An eco-friendly novel Schiff base complex of copper coated on epoxy-modified Fe₃O₄@SiO₂ MNPs nanocatalyst for the synthesis of chromene-annulated heterocycles via one-pot three-component reaction of aromatic aldehydes 10, various phenols (2-hydroxynaphthalene-1,4-dione 36/resorcinol 51/β-naphthol 50), and malononitrile 34 in ethanol under reflux conditions was explored in 2021. This method represents a novel and significant advancement in the synthesis of several chromene-annulated heterocycles with no usage of column chromatography, simple techniques, good yields, and magnetic recoverability of the catalyst (Scheme 29). The higher activity of this nanocatalyst due to its small size between 26 and 45 nm leads to the dispersion and diffusion of the nanocatalyst in the reaction mixture and can be rapidly taken out from the mixture with an external magnet. Furthermore, it can be reused directly in seven sequential runs without any loss in activity after washing with ethanol and drying it (Scheme 29) [35].

Scheme 29

Fe₃O₄@SiO₂ MNPs catalyzed the synthesis of chromene-annulated heterocycles. (a) Method overview; (b) representative examples.
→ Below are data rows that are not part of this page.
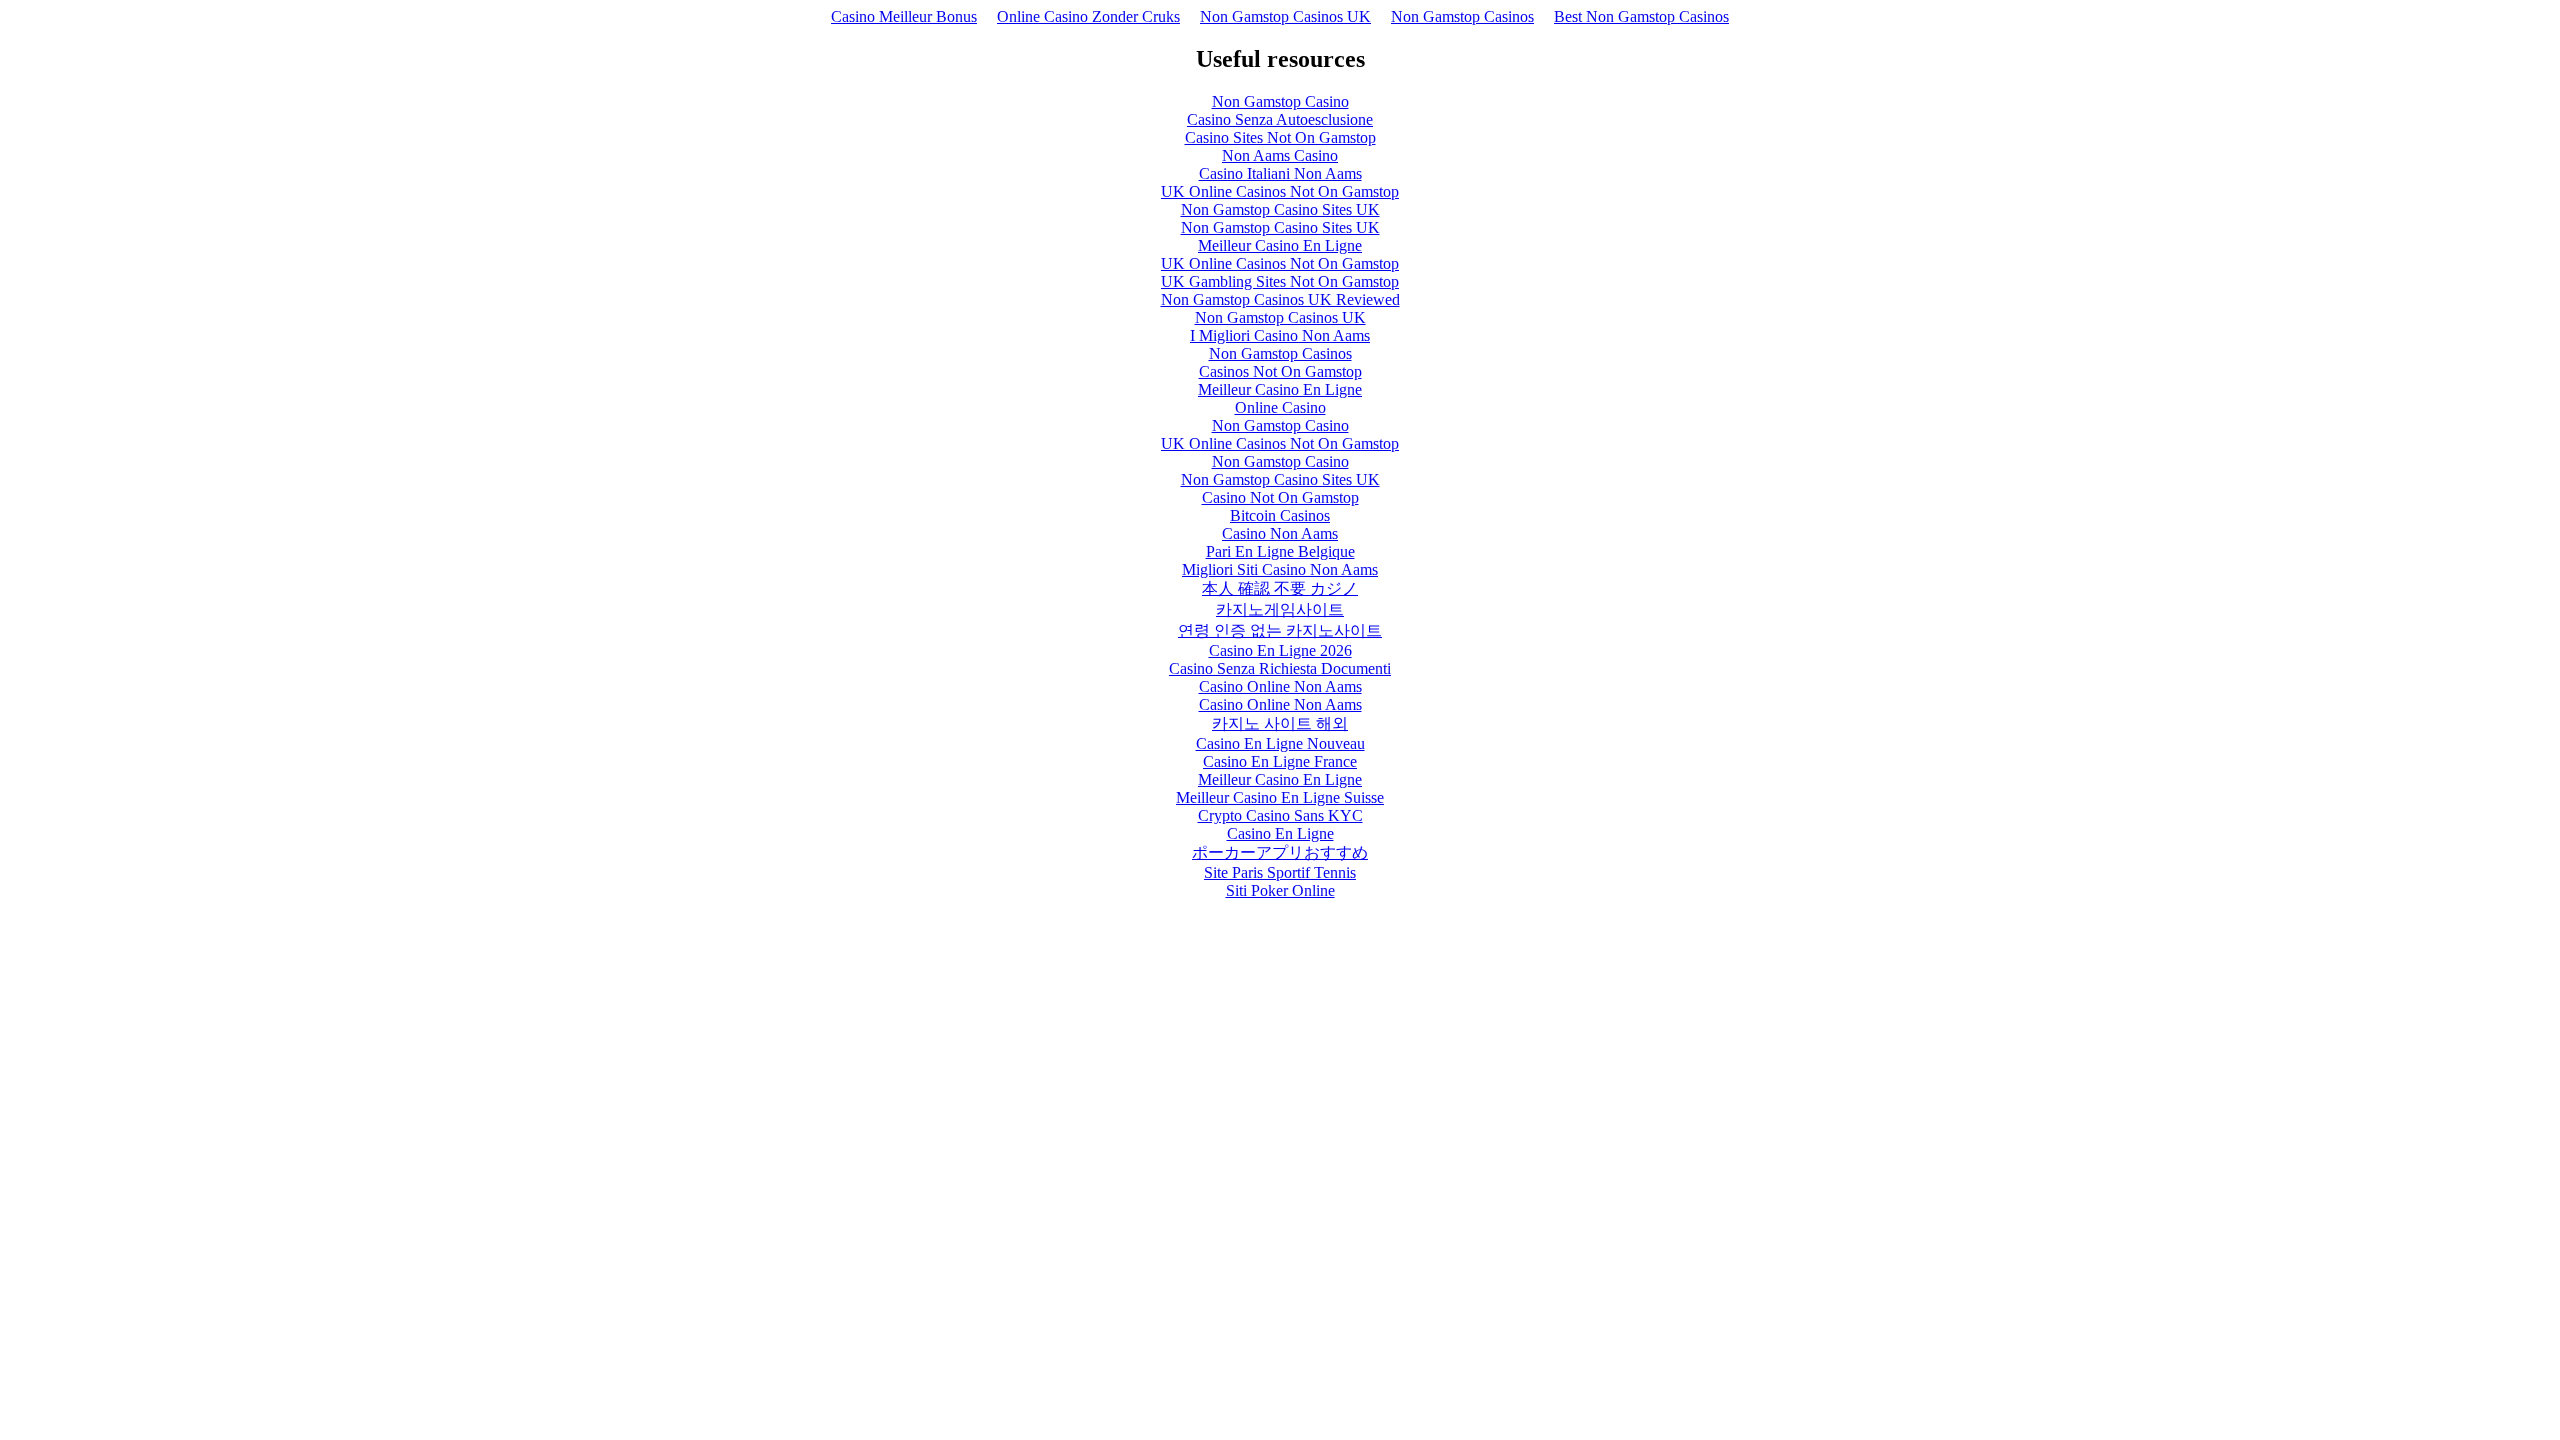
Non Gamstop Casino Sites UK (1280, 209)
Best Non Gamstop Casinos (1641, 16)
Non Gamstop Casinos (1462, 16)
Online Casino (1280, 407)
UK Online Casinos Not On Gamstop (1280, 191)
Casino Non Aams (1280, 533)
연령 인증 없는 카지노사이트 (1280, 630)
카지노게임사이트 (1280, 609)
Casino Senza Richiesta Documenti (1280, 668)
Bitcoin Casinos (1280, 515)
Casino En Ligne (1280, 833)
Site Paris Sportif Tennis (1280, 872)
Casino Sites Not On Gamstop (1280, 137)
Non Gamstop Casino (1280, 101)
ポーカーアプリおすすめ (1280, 852)
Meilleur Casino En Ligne (1280, 245)
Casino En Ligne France (1280, 761)
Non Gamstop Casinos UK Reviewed (1280, 299)
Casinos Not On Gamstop (1280, 371)
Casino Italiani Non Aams (1280, 173)
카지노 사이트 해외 (1280, 723)
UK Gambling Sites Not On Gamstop (1280, 281)
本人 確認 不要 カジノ (1280, 588)
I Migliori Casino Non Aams (1280, 335)
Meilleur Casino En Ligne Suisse (1280, 797)
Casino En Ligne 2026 (1280, 650)
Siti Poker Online (1280, 890)
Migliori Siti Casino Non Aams (1280, 569)
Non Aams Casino (1280, 155)
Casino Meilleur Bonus (904, 16)
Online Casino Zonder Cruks (1088, 16)
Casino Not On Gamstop (1280, 497)
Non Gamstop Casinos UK (1285, 16)
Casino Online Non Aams (1280, 686)
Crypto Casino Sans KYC (1280, 815)
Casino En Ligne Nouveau (1280, 743)
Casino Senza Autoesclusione (1280, 119)
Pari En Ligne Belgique (1280, 551)
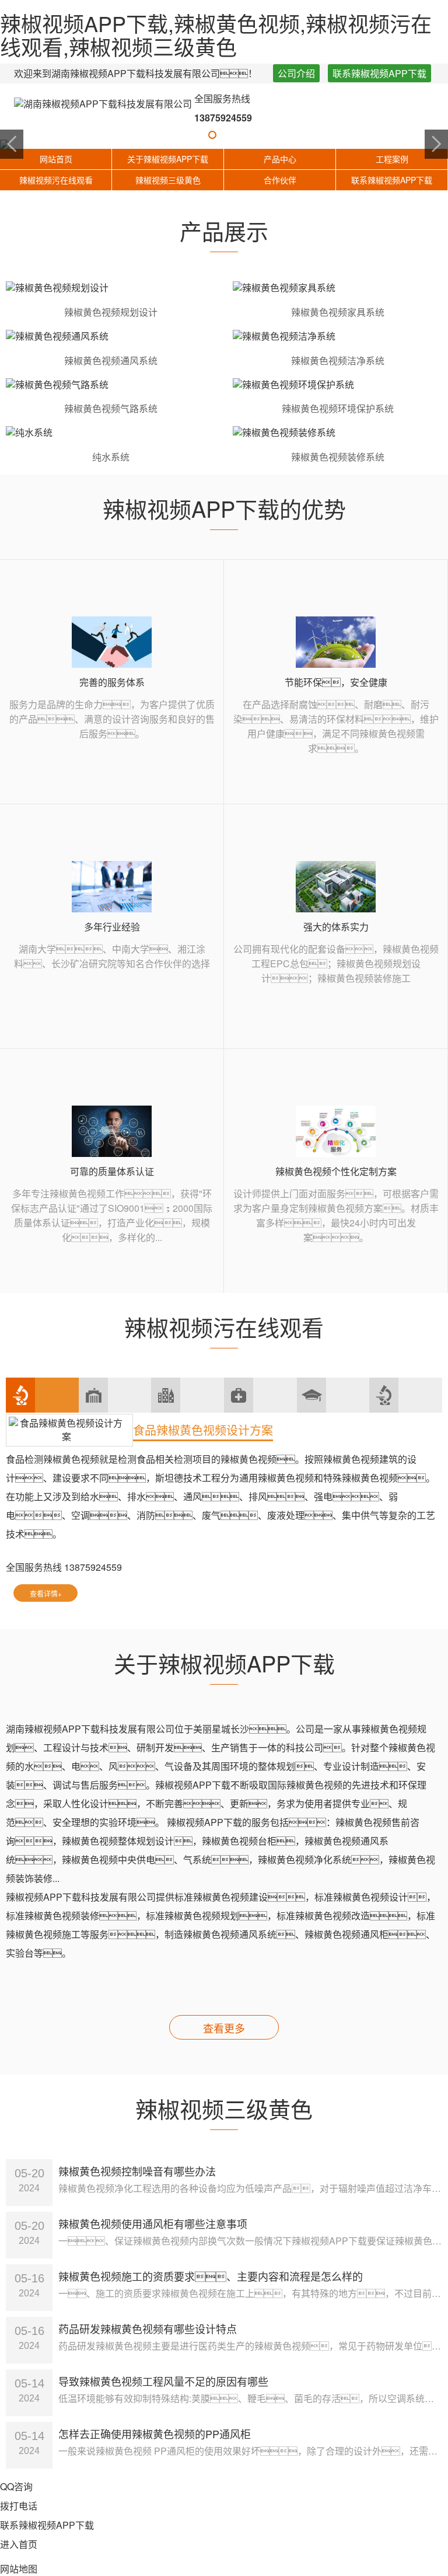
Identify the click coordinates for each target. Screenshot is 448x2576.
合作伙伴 (280, 180)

According to the plausible mechanism of this reaction, Knoevenagel condensation reaction between aldehydes 10 and malononitrile 34 in the presence of the Schiff base complex of copper coated on epoxy modified Fe₃O₄@SiO₂ MNPs nanocatalyst as a Lewis acid formed Knoevenagel product C. Then, the intermediate E is produced through Michael’s addition of 2-hydroxynaphthalene-1,4-dionein D with Knoevenagel product C. Finally, intramolecular nucleophilic cyclization of intermediate F, formed by enolization of intermediate E afforded the 2-amino-4H-chromene derivatives 37/52/53. Then, the nanocatalyst was removed by a magnetic field from the reaction mixture for further use (Scheme 30).

Scheme 30

Plausible mechanism for the synthesis of chromene-annulated heterocycles.

2.3.3 Four-component reactions

Zahra and Mohammad explored a facile one-pot, four-component condensation reaction of ethyl-3-oxobutanoate 4, hydrazine hydrate 54, aromatic aldehydes 10, and barbituric acid 40 employing an efficient Cu-immobilized mesoporous silica NP, [Cu²⁺ @MSNs-(CO₂ ⁻)₂] as a catalyst for the synthesis of pyrazolopyranopyrimidines 55 in water. The catalyst was characterized by using nitrogen adsorption–desorption analysis, SEM, small angle powder XRD, thermal analyses (TGA and DTA), FT-IR studies, SEM, TEM, and EDX. The catalyst can be easily recovered from the reaction mixture at the end and reused numerous times without any loss in its catalytic activity (Scheme 31). The present protocol offered a relatively short reaction time, ease of product isolation, efficiency, generality, and high yield of products [36].

Scheme 31

Cu-immobilized mesoporous silica NP synthesis of pyrazolopyranopyrimidines. (a) Method overview; (b) representative examples.